OBJECTIVES:: The benefits of spontaneous breathing over muscle paralysis have been proven mainly in mild lung injury; no one has yet evaluated the effects of spontaneous breathing in severe lung injury. We investigated the effects of spontaneous breathing in two different severities of lung injury compared with muscle paralysis. DESIGN:: Prospective, randomized, animal study. SETTING:: University animal research laboratory. SUBJECTS:: Twenty-eight New Zealand white rabbits. INTERVENTIONS:: Rabbits were randomly divided into the mild lung injury (surfactant depletion) group or severe lung injury (surfactant depletion followed by injurious mechanical ventilation) group and ventilated with 4-hr low tidal volume ventilation with spontaneous breathing or without spontaneous breathing (prevented by a neuromuscular blocking agent). Inspiratory pressure was adjusted to control tidal volume to 5-7 mL/kg, maintaining a plateau pressure less than 30 cm H2O. Dynamic CT was used to evaluate changes in lung aeration and the regional distribution of tidal volume.

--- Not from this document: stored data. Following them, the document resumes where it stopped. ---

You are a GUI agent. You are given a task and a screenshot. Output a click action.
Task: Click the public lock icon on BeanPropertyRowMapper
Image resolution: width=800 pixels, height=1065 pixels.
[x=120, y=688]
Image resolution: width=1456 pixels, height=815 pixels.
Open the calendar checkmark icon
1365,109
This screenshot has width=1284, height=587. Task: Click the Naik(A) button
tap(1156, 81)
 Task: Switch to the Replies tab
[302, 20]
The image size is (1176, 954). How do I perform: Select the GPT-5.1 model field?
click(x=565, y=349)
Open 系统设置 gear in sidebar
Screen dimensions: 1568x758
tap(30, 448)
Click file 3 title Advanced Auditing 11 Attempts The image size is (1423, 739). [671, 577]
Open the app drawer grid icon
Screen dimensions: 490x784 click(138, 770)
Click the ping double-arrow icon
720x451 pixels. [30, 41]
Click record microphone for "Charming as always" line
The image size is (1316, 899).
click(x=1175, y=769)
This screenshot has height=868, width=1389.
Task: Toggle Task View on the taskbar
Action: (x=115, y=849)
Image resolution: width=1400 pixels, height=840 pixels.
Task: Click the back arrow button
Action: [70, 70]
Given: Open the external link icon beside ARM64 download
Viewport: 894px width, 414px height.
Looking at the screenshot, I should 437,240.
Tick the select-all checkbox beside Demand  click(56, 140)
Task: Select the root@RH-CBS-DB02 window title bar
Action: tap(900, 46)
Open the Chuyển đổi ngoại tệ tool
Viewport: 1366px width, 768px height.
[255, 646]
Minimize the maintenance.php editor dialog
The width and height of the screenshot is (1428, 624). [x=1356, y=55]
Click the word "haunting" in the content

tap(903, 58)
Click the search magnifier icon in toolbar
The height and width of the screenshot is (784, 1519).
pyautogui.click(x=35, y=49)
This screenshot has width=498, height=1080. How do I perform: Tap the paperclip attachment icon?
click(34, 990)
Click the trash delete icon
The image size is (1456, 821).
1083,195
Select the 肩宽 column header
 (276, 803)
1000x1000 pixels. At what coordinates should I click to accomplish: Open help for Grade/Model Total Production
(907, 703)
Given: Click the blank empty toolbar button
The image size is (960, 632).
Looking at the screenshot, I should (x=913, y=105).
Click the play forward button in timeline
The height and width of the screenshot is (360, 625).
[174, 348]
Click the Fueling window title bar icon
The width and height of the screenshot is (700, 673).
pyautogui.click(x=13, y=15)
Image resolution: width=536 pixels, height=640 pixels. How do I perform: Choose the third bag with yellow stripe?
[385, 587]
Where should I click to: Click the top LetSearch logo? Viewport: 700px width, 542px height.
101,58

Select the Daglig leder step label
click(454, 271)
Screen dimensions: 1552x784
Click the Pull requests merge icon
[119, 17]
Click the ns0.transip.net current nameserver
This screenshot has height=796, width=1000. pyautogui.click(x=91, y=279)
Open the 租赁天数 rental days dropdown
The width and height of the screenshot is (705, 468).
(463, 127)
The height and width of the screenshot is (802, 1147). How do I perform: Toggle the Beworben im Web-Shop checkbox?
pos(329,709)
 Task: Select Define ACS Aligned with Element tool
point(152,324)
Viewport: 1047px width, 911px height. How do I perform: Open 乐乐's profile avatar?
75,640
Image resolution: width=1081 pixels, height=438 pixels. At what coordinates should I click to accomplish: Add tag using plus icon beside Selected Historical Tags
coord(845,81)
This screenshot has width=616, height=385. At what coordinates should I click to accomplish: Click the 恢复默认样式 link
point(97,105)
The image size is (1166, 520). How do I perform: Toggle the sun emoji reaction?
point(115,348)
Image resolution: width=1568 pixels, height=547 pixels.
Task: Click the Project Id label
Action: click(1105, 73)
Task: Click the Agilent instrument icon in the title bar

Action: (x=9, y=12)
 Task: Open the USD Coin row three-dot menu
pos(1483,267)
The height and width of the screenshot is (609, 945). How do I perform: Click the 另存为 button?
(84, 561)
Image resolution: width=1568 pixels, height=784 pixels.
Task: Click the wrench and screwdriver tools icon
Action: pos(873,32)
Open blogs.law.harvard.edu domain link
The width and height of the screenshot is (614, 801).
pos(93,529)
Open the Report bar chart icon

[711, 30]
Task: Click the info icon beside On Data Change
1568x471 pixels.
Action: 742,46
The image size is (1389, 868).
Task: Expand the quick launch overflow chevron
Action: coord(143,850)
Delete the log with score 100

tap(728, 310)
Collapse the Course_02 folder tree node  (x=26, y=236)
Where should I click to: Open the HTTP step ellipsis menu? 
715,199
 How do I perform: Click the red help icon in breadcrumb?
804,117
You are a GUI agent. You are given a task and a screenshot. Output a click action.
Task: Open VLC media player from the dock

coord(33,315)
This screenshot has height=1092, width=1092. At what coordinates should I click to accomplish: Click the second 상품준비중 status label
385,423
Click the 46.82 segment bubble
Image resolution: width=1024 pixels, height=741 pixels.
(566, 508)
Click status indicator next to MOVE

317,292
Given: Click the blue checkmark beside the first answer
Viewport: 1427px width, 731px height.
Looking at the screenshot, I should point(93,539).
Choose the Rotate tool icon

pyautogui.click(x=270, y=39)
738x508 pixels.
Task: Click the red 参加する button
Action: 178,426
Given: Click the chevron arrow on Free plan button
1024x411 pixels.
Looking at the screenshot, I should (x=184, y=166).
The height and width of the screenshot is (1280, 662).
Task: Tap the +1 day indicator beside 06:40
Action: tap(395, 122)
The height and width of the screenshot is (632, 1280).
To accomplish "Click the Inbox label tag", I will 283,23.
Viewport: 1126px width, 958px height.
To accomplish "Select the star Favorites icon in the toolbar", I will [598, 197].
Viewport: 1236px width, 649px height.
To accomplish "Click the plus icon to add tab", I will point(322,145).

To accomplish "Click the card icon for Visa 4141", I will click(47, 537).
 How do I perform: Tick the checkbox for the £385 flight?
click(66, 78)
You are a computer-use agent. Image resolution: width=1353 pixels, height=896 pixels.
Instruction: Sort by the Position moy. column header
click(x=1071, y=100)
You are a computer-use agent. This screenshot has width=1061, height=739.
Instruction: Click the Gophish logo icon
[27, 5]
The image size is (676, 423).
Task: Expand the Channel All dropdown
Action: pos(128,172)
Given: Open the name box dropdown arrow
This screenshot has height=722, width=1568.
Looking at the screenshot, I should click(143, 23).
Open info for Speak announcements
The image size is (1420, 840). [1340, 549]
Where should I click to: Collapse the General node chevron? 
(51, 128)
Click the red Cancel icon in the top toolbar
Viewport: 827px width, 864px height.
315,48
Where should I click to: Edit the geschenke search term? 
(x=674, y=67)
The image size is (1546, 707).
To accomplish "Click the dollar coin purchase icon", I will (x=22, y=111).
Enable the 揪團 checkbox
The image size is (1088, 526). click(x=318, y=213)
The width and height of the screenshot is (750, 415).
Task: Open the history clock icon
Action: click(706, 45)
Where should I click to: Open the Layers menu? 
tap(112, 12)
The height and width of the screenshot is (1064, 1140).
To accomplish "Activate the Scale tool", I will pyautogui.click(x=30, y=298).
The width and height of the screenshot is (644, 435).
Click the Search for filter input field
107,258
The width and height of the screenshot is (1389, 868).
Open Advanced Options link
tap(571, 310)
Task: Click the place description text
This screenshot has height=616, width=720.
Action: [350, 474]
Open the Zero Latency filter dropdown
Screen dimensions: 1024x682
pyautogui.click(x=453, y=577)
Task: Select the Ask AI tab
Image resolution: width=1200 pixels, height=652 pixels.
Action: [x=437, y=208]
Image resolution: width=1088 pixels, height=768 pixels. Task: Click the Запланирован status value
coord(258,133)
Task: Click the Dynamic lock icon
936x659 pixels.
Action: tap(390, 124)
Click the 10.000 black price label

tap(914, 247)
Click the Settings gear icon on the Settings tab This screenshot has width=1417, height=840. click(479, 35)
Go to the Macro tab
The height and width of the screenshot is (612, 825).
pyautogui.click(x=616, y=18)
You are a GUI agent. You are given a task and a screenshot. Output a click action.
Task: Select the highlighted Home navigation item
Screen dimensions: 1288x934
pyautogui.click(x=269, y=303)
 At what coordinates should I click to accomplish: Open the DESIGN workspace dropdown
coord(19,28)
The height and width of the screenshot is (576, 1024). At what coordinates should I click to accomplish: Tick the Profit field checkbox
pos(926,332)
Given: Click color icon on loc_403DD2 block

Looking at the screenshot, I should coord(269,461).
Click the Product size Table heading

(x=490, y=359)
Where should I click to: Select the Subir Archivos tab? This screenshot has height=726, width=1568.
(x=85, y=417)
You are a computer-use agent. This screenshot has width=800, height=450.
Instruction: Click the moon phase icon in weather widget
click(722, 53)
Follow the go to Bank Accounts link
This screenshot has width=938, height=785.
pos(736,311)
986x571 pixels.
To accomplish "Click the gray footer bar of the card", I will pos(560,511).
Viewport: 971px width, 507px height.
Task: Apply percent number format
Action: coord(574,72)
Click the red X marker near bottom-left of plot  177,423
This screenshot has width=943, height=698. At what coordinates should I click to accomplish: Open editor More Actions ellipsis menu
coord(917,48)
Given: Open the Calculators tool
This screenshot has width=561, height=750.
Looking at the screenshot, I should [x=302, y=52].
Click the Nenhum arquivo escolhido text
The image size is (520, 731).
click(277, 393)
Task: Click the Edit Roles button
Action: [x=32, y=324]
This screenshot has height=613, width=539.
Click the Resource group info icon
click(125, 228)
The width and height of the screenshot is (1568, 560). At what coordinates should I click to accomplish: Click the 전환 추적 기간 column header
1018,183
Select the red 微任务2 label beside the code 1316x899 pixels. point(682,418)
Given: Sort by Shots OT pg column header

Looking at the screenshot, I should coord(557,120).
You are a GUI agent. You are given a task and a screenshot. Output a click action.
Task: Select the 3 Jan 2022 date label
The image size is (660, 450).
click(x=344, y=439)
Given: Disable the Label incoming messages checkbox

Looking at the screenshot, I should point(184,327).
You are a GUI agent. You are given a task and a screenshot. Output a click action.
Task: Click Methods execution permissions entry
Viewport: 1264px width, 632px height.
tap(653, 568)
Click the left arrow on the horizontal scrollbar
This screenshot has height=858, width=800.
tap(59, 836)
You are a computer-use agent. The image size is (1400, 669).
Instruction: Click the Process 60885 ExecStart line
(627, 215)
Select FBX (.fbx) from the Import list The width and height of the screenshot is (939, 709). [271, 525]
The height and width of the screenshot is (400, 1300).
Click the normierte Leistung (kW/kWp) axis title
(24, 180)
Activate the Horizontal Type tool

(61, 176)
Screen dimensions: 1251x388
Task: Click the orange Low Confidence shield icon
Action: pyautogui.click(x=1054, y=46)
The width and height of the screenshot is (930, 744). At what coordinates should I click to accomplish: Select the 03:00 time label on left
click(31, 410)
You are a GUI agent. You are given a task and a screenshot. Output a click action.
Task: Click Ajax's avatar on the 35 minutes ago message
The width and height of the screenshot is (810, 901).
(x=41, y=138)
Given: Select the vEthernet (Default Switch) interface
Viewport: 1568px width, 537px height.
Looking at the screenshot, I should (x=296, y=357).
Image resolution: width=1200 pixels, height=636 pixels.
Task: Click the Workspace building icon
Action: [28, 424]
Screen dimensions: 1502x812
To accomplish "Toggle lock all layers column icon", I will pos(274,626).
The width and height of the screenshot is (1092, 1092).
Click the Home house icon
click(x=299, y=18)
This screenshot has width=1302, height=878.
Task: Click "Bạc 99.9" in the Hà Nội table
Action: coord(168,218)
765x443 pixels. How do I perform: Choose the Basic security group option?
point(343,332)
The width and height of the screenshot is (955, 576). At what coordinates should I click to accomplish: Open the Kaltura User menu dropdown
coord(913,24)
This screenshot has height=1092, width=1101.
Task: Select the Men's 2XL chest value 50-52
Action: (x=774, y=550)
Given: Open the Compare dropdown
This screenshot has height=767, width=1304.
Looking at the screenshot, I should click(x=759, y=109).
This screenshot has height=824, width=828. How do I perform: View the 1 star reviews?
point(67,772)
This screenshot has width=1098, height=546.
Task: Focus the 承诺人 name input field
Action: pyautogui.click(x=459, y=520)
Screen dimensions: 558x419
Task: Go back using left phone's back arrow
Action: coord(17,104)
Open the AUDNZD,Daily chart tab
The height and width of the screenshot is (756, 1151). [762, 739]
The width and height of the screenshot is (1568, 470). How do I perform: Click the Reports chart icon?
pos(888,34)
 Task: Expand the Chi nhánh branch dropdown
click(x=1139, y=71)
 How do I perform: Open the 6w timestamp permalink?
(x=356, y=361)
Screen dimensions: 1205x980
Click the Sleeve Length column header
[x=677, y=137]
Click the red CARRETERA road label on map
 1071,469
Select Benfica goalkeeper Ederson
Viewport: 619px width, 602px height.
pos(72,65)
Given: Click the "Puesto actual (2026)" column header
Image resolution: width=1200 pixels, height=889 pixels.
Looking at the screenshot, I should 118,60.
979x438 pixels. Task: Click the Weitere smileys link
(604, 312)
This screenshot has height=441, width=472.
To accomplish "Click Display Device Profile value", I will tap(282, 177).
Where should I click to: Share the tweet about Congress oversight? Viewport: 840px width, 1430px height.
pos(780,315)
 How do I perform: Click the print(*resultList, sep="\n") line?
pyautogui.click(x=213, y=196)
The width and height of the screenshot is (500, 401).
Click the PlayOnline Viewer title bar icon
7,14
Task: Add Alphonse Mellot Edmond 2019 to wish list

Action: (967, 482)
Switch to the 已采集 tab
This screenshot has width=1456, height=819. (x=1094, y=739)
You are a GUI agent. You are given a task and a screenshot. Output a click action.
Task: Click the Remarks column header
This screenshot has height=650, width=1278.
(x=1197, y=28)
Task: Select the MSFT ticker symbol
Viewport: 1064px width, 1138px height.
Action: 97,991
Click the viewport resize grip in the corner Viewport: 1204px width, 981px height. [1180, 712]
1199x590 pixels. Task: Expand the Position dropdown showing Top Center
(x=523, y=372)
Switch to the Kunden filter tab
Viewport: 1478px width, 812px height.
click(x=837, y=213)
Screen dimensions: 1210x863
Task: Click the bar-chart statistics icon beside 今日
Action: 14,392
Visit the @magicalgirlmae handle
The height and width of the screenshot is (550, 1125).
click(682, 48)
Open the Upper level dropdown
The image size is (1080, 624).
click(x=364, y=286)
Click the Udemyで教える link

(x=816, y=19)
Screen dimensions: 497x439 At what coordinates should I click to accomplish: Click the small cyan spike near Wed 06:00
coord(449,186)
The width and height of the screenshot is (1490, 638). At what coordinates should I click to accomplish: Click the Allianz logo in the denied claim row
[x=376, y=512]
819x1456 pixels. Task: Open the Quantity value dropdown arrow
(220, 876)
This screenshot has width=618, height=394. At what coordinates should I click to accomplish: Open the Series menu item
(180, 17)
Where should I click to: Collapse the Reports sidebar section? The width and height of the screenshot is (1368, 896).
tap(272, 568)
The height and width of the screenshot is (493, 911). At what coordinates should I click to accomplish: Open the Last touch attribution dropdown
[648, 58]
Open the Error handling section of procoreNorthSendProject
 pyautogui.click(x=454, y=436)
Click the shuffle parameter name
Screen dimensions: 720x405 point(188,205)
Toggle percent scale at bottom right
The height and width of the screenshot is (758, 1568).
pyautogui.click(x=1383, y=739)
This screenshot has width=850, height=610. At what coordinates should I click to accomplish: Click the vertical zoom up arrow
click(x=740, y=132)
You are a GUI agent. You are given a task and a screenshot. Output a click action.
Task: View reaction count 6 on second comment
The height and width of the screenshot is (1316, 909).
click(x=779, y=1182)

MEASUREMENTS AND RESULTS:: In mild lung injury, spontaneous breathing improved oxygenation and lung aeration by redistribution of tidal volume to dependent lung regions. However, in severe lung injury, spontaneous breathing caused a significant increase in atelectasis with cyclic collapse. Because of the severity of lung injury, this group had higher plateau pressure and more excessive spontaneous breathing effort, resulting in the highest transpulmonary pressure and the highest driving pressure. Although no improvements in lung aeration were observed, muscle paralysis with severe lung injury resulted in better oxygenation, more even tidal ventilation, and less histological lung injury. CONCLUSIONS:: In animals with mild lung injury, spontaneous breathing was beneficial to lung recruitment; however, in animals with severe lung injury, spontaneous breathing could worsen lung injury, and muscle paralysis might be more protective for injured lungs by preventing injuriously high transpulmonary pressure and high driving pressure.